Dan Moore


The sale of Mario Gómez in July to Bayern Munich might have been a sign that a long, hard season was in store for VfB Stuttgart fans. After an opening day defeat against champions Wolfsburg, the Reds bounced back with a 4-2 home victory against newly-promoted SC Freiburg, but since then they have tasted victory just once – away to Eintracht Frankfurt, at the end of September.

Yet despite Gómez’s departure to the Bavarian giants, it wasn’t all doom and gloom around the Mercedes-Benz Arena this summer, with a host of signings brought to the club. The pick of the bunch was undoubtedly the loan signing of Alexander Hleb from Barcelona, bringing the Belarusian returning to the club he represented for five years before a move to Arsenal. Hleb, after signing his contract said “the team has great potential and I am convinced that we can achieve a lot together.”

With the money received for Gómez, thought to be in the region of €30M, Stuttgart were able to add three more star names to their squad in Khalid Boulahrouz from Chelsea for around £4M, Zenit St Petersburg striker Pavel Pogrebnyak, whose transfer fee and contract length were asked not to be revealed by the Russian club, and tenacious Serbian midfielder Zdravko Kuzmanovic from Fiorentina, also for an undisclosed fee.
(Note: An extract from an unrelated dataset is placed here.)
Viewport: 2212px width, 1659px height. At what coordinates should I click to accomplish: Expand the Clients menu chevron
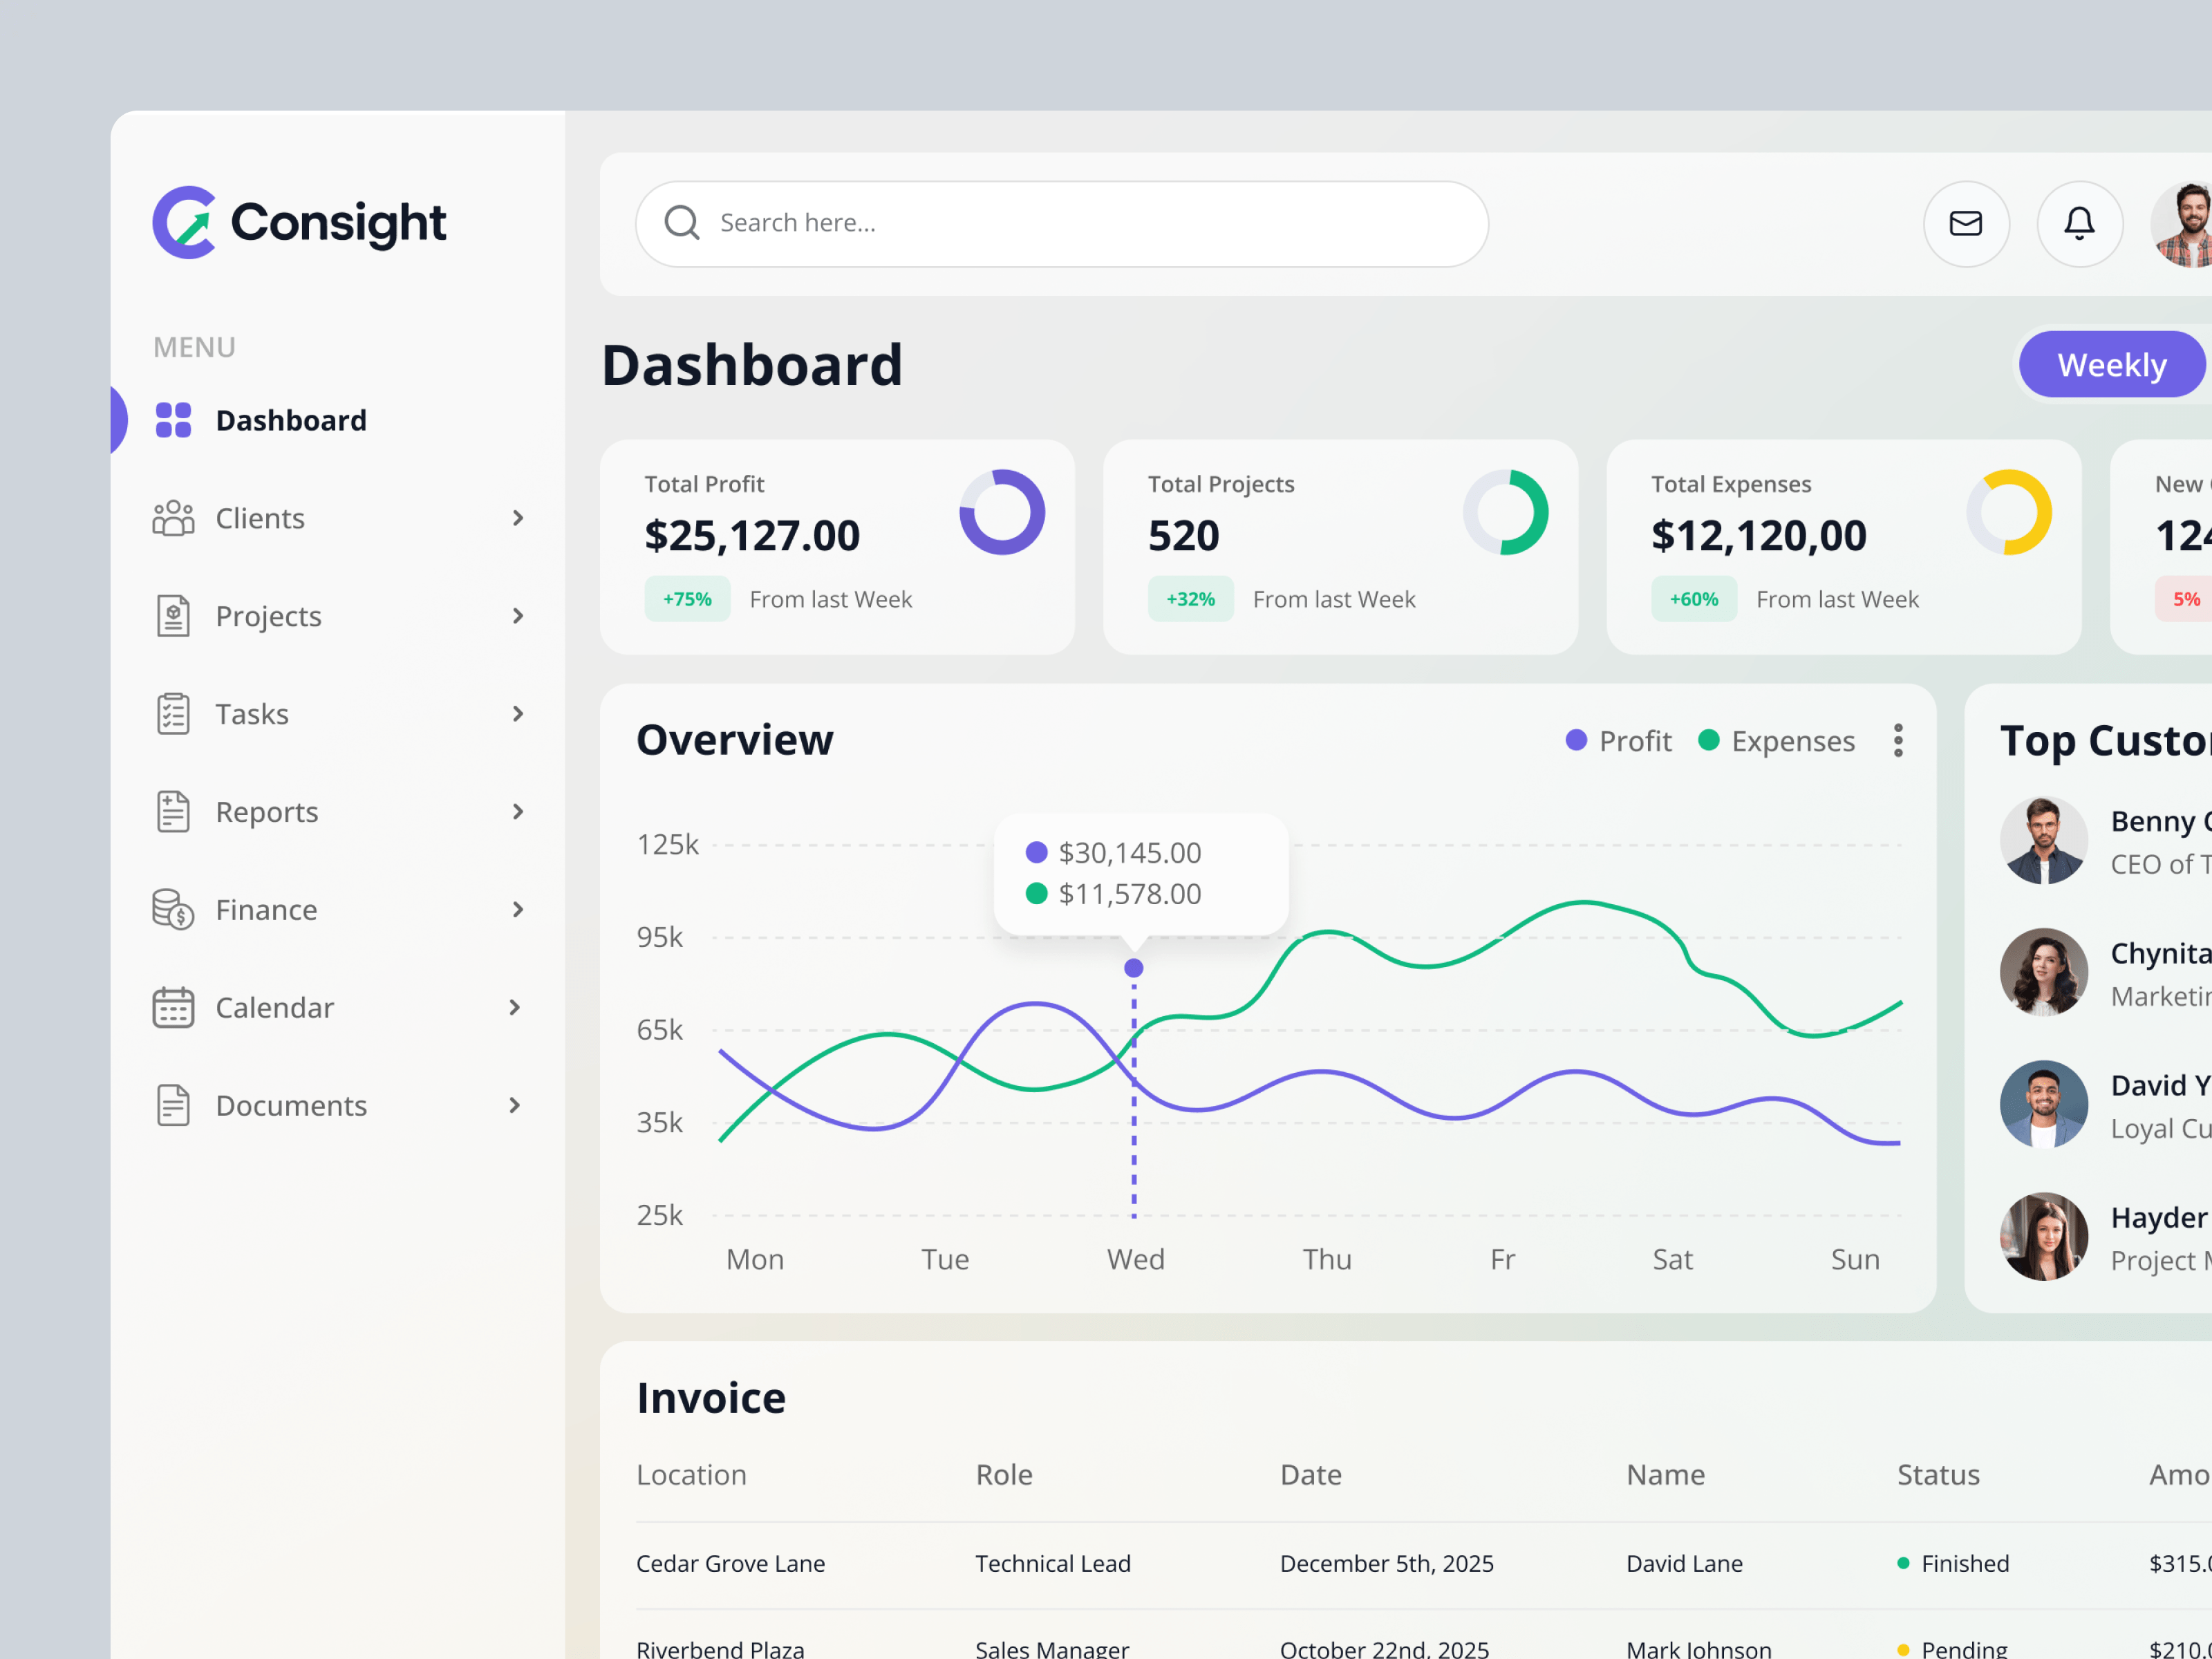[518, 517]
Going into the season, Stuttgart fans had every fight to feel optimistic about their team’s chances of making and maintaining a real challenge to regain the Bundesliga title they won three years ago. Now, though, that 2-1 home victory over Energie Cottbus that sealed their fifth Bundesliga success back on the 19th of May 2007 looks an awful long time ago.

It’s all too easy to point the finger at the team’s lack of goals as reason for lingering in the bottom half of the table, yet their decision to allow star striker Gómez to join rivals Bayern Munich is without doubt the main reason for hitting the back of the net just 10 times in 12 league games. In defence Markus Babbel’s side appear moderately stable; having conceded fewer goals than third placed SV Hamburg and Champions League new-boys Wolfsburg.

Germany under-21 international Julian Schieber is the club’s leading goalscorer so far this season at the time of writing, with three goals in 11 Bundesliga games, while Russian striker Pogrebnyak, despite being ever present in their starting eleven, appears yet to have fully settled into the team, having scored just twice in 12 appearances. Alexander Hleb, who maintains that Stuttgart can still win the Bundesliga this season, has so far failed to score. “Things are not looking good at the moment” he says, “but I’m confident we’ll fight back.”

There need not be a thorough investigation into the reasons why Stuttgart are hovering precariously above the relegation places of the Bundesliga, as one look at how many goals they have scored in their last five league games says all that is needed. Put simply, replacing Mario Gómez with Pavel Pogrebnyak is not replacing like-for-like. Having a creative force like Alexander Hleb is all well and good, but it is all for nothing in defences cannot be breached. Stuttgart’s situation is indeed precarious and Babbel’s men have managed just one goal in their last five games – a strike from Brazilian striker Cacau in their 2-1 home defeat to Schalke.
 
But it isn’t just the situation up front which needs to be addressed. At the end of this season Stuttgart will likely need to replace shot-stopper Jens Lehmann, who recently celebrated his 40th birthday, as the goalkeeper announced his retirement at the end of the 2009/10 season back in August. Doubts remain over whether either his two understudies, Sven Ulrich and Alexander Stolz, really have what it takes to become long-term first choice goalkeepers at the Mercedes-Benz Arena. The controversial German did, however, leave the door open to a possible U-turn on his retirement plans when he told newspaper Bild “I am 95 per cent sure that I am going to retire at the end of this season. Still, I do not know that exactly.”

After die Schwaben’s last league game, a goalless draw away to Borussia Mönchengladbach, captain Thomas Hitzlsperger insisted that a victory is not far off, and that they were unlucky not to have taken three points from the game. “We are slowly getting closer to a victory. We had a great chance to win today, and were unlucky with several shots against the woodwork.”

Next up is a home game against bottom club Hertha Berlin, a game that represents a fantastic chance for Stuttgart to kick-start their campaign and move away from the drop zone, against a team that has failed to take maximum points from a game since the opening day of the season. It seems almost inconceivable that the two teams involved could very realistically find themselves in a relegation dogfight come the season’s climax, and if it’s possible to deem matches before the German winter break as ‘six pointers’, then this game certainly is one.

After that comes the real test of an away game against Bayer Leverkusen, a team currently topping the table and unbeaten in the Bundesliga so far.